Text segment:
=======
But doesn't S&H do as C&J does for Cleverley -- make some models that are unique to the shop? There are a few fantastic RTW Cleverleys that I understand are made by C&J exclusively for Cleverley.


----------



## iammatt (Sep 17, 2005)

jcusey said:


> Indeed. I fear that GG will end up cannibalizing business from EG, but I hope that my fear is wrong and that the addition of GG will ultimately make both more successful.
> 
> And Riccardo Bestetti, and Stefano Bemer, and Koji Suzuki, and...
> 
> Of course, if they made regular trips to the US, their prices wouldn't be so low.


Dimitri told me that he won't even go to London to see customers anymore.


----------



## mcarthur (Jul 18, 2005)

*Edward Green shoes*

Due to the weakness of the dollar against the pound, euro and the yen many foreigners either come to the United States to buy the shoes or have a family member or friend order the shoes and the shoes are shipped back overseas


----------



## A Harris (Jun 25, 2003)

Roger, why must you rain on every shoe parade?? Anyways I think you are wrong. I'd bet the new TD program is a success.


----------



## aportnoy (Sep 12, 2005)

A Harris said:


> Roger, why must you rain on every shoe parade?? Anyways I think you are wrong. I'd bet the new TD program is a success.


I agree that TD will be a success, but the real question is will it be as a result of incremental sales or sales cannibalized from the MTO program. In the MTO program I have been able to specificy some fairly intricate alterations to existing models such as a change in the number of eyelets, changes in toecaps and heel counters, etc. If EG is going to pull those type of options out of the MTO program, it will definitely supress sales which many of which will migrate to TD.

That all being said, approaching $1800 with tax and trees in NYC, that's bespoke territory with the likes of Scafora and many other fine bespoke makers in that neighborhood, it will be interesting to watch.


----------



## luk-cha (Apr 29, 2006)

i for 1 cant wait to see them i think it will be a leap in the right dirrection from EG and good look to them it will be a more in the right dirrection as more customers are looking for that more personal feeling in certain purchases, and if they are all made to order then you dont have to hold stock, so it will be just a case of producing catalogs and if they were smart, they could do as G&G have done and offer a downloadable catalog from the website. with this they will too save on the printing, posting charges as customers are just looking for a catalog!


----------



## Roger (Feb 18, 2005)

A Harris said:


> Roger, why must you rain on every shoe parade?


LOL--hilarious you'd say that, Andrew. Looking at _just the first_ _page_ (actually the top half of it!) of the present forum at this moment, I notice that I've posted on two other shoe threads appearing there--concerning Carmina and Paraboot--and have been positive about both (emitting embarrassingly gushing comments about Carmina and a liking for a particular Paraboot model). If you're going to insist on being critical of other forum members, you'll have to start paying attention! In any case, perhaps you've forgotten the purpose of forums like this one, and that is to hear all opinions--pro and con--not to comment on the response tendencies of other forumers, particularly when you get it wrong. Perhaps not a surprising comment, though, from someone who has spent years selling shoes on eBay and has, it would seem, yet to meet a shoe he didn't like. :icon_smile_wink:


----------



## A Harris (Jun 25, 2003)
=======
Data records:
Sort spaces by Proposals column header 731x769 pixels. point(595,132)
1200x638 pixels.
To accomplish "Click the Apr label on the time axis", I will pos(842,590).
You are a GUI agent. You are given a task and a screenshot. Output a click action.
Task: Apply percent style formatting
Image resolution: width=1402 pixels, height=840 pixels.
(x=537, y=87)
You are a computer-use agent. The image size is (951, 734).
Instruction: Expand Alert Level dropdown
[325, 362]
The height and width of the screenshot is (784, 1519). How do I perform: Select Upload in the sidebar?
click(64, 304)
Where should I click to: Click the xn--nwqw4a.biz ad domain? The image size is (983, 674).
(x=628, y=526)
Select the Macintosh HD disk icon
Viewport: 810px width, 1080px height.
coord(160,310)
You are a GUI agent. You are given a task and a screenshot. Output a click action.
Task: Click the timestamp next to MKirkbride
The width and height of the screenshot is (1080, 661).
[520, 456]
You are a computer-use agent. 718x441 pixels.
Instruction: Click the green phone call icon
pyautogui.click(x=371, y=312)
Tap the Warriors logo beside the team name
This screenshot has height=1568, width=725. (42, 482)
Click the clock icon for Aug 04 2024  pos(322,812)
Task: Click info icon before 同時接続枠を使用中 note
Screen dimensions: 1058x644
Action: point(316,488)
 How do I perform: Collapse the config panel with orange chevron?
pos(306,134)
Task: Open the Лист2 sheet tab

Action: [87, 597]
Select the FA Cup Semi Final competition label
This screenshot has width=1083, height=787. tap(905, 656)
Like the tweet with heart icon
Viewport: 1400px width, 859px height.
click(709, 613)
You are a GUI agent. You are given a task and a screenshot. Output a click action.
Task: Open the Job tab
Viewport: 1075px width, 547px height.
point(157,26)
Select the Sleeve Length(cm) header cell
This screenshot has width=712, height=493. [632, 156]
=======
Jobs:
**A)** Can you repeat the forum thread word for word from "## iammatt (Sep" up to and including "Koji Suzuki, and..."?
**B)** Can you rewrite only the rows from the line with "How do I perform: Collapse" up to and including the line with "point(157,26)", changing "config panel" to "settings panel" and keeping everything else unchanged?
The forum thread and the rows come from unrelated sources.

Response list:
**A)**
## iammatt (Sep 17, 2005)

jcusey said:


> Indeed. I fear that GG will end up cannibalizing business from EG, but I hope that my fear is wrong and that the addition of GG will ultimately make both more successful.
> 
> And Riccardo Bestetti, and Stefano Bemer, and Koji Suzuki, and...

**B)**
 How do I perform: Collapse the settings panel with orange chevron?
pos(306,134)
Task: Open the Лист2 sheet tab

Action: [87, 597]
Select the FA Cup Semi Final competition label
This screenshot has width=1083, height=787. tap(905, 656)
Like the tweet with heart icon
Viewport: 1400px width, 859px height.
click(709, 613)
You are a GUI agent. You are given a task and a screenshot. Output a click action.
Task: Open the Job tab
Viewport: 1075px width, 547px height.
point(157,26)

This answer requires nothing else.